Caleb Brantley

No. 99
- Position: Defensive tackle

Personal information
- Born: September 2, 1994 (age 31) Crescent City, Florida, U.S.
- Listed height: 6 ft 2 in (1.88 m)
- Listed weight: 305 lb (138 kg)

Career information
- High school: Crescent City
- College: Florida (2013-2016)
- NFL draft: 2017 (6th round, 185th overall pick)

Career history
- Cleveland Browns (2017); Washington Redskins / Football Team (2018–2020);

Awards and highlights
- Second-team All-SEC (2016);

Career NFL statistics
- Total tackles: 19
- Sacks: 2
- Fumble recoveries: 1
- Stats at Pro Football Reference

= Caleb Brantley =

American football player (born 1994)

Caleb Brantley (born September 2, 1994) is an American former professional football player who was a defensive tackle in the National Football League (NFL). He played college football for the Florida Gators and was selected by the Cleveland Browns in the sixth round of the 2017 NFL draft. He was also a member of the Washington Redskins / Football Team.

==Early life==
Brantley attended Crescent City High School in Crescent City, Florida. As a senior, he had 94 tackles and five sacks. A 4-star defensive tackle recruit, Brantley committed to Florida to play college football over offers from Alabama, Auburn, California, Florida A&M, Florida State, Miami, Ole Miss, Purdue, South Florida, Tennessee, and USC.

==College career==
After redshirting his first year at the University of Florida in 2013, Brantley played in all 12 games in 2014 and had 21 tackles.
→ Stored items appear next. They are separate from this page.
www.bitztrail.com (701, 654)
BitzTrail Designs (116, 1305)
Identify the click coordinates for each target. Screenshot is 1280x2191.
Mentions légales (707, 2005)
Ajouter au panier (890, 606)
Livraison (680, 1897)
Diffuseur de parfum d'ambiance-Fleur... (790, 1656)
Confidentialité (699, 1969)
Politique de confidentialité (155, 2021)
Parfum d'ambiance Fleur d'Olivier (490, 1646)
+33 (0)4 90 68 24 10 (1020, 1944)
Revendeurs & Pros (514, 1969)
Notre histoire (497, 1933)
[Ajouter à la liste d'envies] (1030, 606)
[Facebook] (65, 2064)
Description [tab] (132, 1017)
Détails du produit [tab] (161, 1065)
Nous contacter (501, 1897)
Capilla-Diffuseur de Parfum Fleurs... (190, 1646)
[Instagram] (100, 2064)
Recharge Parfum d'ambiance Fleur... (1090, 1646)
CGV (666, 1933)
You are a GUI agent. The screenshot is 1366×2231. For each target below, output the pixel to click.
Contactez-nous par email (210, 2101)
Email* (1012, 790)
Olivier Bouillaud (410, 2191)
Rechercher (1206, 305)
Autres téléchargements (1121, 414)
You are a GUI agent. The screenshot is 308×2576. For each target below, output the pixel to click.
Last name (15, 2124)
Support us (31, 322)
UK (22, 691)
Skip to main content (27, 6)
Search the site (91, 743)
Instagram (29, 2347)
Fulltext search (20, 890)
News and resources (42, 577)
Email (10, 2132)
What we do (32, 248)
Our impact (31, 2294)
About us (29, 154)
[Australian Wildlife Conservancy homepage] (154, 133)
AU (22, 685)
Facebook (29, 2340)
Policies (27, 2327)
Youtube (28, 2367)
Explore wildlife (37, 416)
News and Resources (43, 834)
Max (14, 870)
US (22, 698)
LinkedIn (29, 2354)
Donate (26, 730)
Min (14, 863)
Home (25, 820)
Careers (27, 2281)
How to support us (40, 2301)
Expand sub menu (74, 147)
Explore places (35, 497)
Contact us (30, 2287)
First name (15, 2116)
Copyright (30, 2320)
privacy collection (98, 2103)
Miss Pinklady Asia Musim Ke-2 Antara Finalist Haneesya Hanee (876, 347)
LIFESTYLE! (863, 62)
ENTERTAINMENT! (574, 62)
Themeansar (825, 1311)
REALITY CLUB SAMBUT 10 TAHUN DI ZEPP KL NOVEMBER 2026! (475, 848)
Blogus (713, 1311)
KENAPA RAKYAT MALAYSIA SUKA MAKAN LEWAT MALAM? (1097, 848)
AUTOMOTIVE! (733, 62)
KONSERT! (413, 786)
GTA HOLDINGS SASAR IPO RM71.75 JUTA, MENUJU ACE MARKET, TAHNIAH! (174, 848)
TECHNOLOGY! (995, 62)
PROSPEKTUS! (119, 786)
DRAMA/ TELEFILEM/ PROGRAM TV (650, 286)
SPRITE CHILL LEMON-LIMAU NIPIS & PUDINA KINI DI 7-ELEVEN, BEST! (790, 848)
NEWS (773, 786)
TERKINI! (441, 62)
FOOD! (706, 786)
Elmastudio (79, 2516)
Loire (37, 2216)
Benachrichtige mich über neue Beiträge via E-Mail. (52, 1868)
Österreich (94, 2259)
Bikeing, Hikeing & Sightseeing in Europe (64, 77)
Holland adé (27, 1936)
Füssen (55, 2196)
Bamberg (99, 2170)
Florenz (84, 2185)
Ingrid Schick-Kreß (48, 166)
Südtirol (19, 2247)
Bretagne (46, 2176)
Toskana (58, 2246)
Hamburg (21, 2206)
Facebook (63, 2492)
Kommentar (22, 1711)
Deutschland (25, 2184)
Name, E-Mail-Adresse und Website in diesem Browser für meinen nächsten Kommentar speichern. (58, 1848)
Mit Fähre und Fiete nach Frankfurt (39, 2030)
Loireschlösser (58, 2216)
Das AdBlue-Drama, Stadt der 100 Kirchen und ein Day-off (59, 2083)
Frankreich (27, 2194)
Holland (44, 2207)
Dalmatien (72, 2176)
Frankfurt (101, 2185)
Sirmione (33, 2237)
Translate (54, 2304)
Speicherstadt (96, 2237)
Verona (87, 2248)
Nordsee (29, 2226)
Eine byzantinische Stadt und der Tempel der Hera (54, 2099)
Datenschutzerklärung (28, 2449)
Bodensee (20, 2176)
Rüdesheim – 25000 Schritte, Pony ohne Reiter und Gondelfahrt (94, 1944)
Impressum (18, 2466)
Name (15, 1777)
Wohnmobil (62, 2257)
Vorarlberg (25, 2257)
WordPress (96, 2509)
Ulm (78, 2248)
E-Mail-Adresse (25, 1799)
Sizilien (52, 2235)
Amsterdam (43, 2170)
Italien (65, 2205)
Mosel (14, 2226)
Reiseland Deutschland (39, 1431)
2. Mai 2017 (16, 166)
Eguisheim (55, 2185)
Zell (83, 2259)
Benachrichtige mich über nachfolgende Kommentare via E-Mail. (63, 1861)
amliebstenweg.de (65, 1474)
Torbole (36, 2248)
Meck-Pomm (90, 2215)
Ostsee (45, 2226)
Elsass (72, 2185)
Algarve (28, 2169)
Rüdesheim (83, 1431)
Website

As a sophomore in 2015, he appeared in 13 games with 10 starts and recorded 28 tackles and three sacks. As a junior in 2016, he had 31 tackles and 2.5 sacks. After the season, Brantley decided to forgo his senior year and enter the 2017 NFL draft.

==Professional career==
===Cleveland Browns===
Brantley was projected as an early second round pick. Due to pending criminal charges, he dropped to the sixth round before he was drafted 185th overall by the Cleveland Browns in the 2017 NFL Draft. The charges were dropped on May 17, 2017, with Brantley signing a four-year contract with the team a day later. Brantley was waived on September 1, 2018.

===Washington Redskins / Football Team===
On September 3, 2018, Brantley was signed by the Washington Redskins. He was placed on injured reserve on September 13, 2019. On March 23, 2020, Brantley re-signed with the team. He chose to opt-out of the 2020 NFL season due to the COVID-19 pandemic. Brantley was released on April 9, 2021.